Fratelli di giravolte
Marsilio vaccina i giudici e asfalta il mito meloniano della “coerenza”
Il presidente dell’Abruzzo, fedelissimo della Meloni, fa la stessa scelta di Giani in Toscana, dove i suoi hanno chiesto una commissione d’inchiesta
Questa è una storia su quanto sia facile, in politica, smentire se stessi. Avete presente il caos vaccini in Toscana? La priorità concessa a giudici, avvocati, addirittura giardinieri e cuochi a discapito degli over 80, che poi sono quelli che più patiscono gli effetti del Covid? Ebbene, tutto ciò è stato replicato anche in una delle regioni amministrate dal partito e dalla coalizione che di più hanno osteggiato questa pratica, almeno a parole: Fratelli d’Italia e, a ruota, tutto il centrodestra, compresa la Lega di Salvini.

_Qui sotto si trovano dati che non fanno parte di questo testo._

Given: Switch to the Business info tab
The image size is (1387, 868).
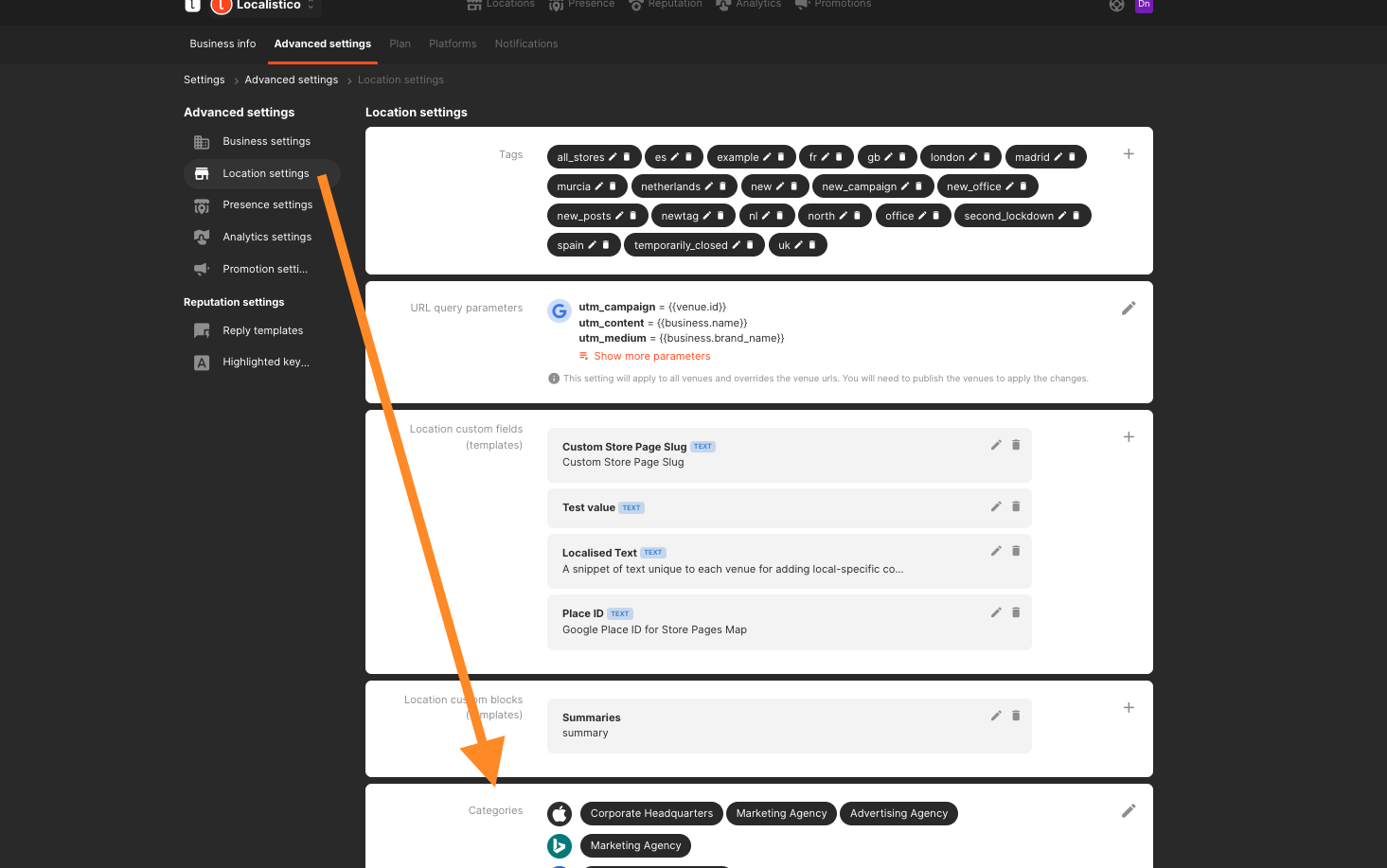Looking at the screenshot, I should pyautogui.click(x=222, y=44).
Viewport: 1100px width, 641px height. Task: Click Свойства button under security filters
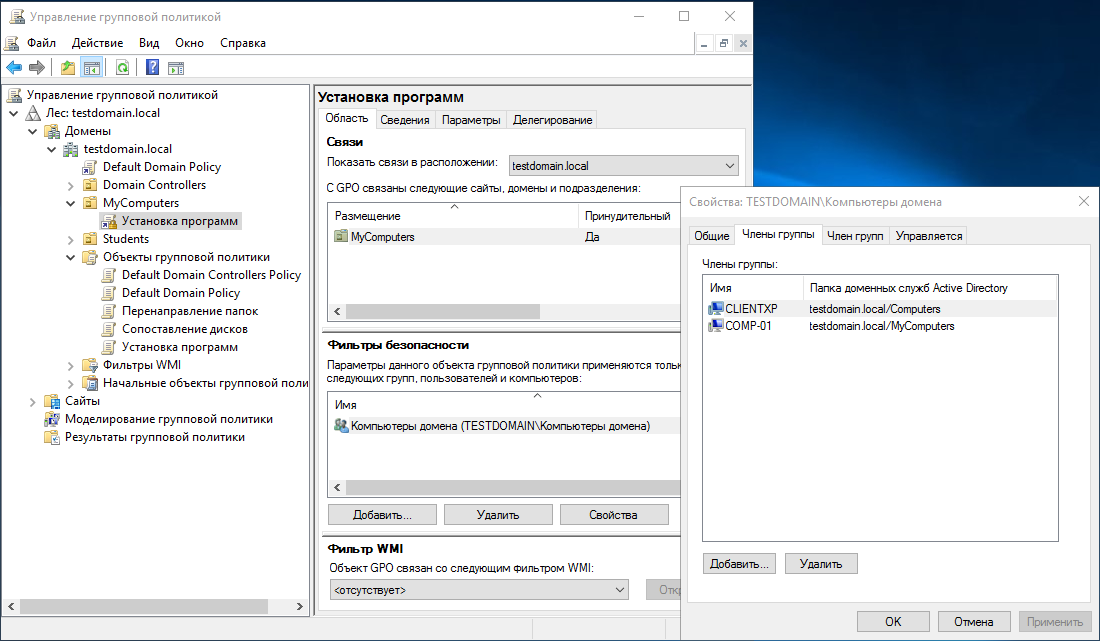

Il 22 marzo scorso Marco Marsilio, presidente dell’Abruzzo, romano e meloniano di ferro, ha firmato l’ordinanza numero 173, con cui si implementa la fase due del programma vaccinale regionale. Nelle pieghe di questo atto amministrativo, la giunta ha ricompreso con un colpo di mano il “personale operante presso le procure della Repubblica e i tribunali” tra le categorie individuate come target principale a cui destinare le dosi del vaccino anti Covid: insieme a una generalità di altri operatori pubblici come gli insegnanti ancora privi di profilassi o il personale delle Forze armate. Difatti, ai giudici è stata concessa la possibilità di vaccinarsi perché considerati appartenenti alla Polizia giudiziaria. Privilegio concesso anche al personale delle cancellerie. L’unico elemento di novità rispetto alla Toscana è che nell’elenco delle professioni a cui somministrare il vaccino non ci sono gli avvocati. Che non a caso hanno subito espresso – lo ha fatto il Consiglio degli ordini forensi dell’Abruzzo – forti “perplessità per una iniziativa che antepone la tutela di pochi a quella dei più fragili, quali gli anziani ed i portatori di gravi patologie”.
L’Abruzzo viaggia a un ritmo di vaccinazioni più sostenuto della Toscana, e però ha ricevuto un’immunizzazione completa solo il 35,2 per cento degli ultraottantenni. “Ce ne sono molti che aspettano per settimane la chiamata della speranza, anche a causa di una politica sanitaria disattenta, in conflitto con le Asl”, spiega al Foglio Michele Fina, segretario del Pd abruzzese. Tra i primi a denunciare l’ordinanza di Marsilio. Quando venne fuori che alcune regioni avevano inserito le toghe nella lista delle vaccinazioni prioritarie, FdI fu tra coloro che cavalcarono l’indignazione collettiva, rilanciando anche i rimbrotti del premier Draghi. Il consigliere regionale Francesco Torselli ha addirittura presentato un esposto alla procura di Firenze e chiesto una commissione d’inchiesta. Com’è possibile che quello stesso partito, guidato da una leader che ha fatto della “coerenza” la propria ossessione, sia stato artefice di una giravolta così ardita? “Non so se abbia subìto le pressioni dei magistrati. Però posso dire che Marsilio fa tutto quello che gli dice di fare la Meloni”, aggiunge ancora Fina. “La contraddizione è saltata agli occhi di tutti. Se basta far parte di alcune categorie speciali per saltare la fila, le istituzioni ne escono distrutte. Aprire una discussione sulle professioni più esposte, quando buona parte degli anziani non è ancora stata vaccinata, è assurdo”. In risposta alle critiche (tra cui quelle dell’aquilano Bruno Vespa, che ha parlato di “responsabilità etica gravissima”), Marsilio ha liquidato la faccenda come “una polemica figlia di un momento paranoico”. Dopo l’autorizzazione del vaccino AstraZeneca solo per gli under 55 “il governo ci ha indicato alcune categorie prioritarie, tra le quali gli ufficiali di Polizia giudiziaria”, si è difeso. Ma è indubbio che per un partito che ha agitato le tesi del Sistema di Palamara alla stregua di una Bibbia, la concessione di una corsia preferenziale per i magistrati rappresenti una gran fonte di imbarazzo. Che alla fine le commissioni d’inchiesta possano servire a conoscere una parte delle proprie contraddizioni?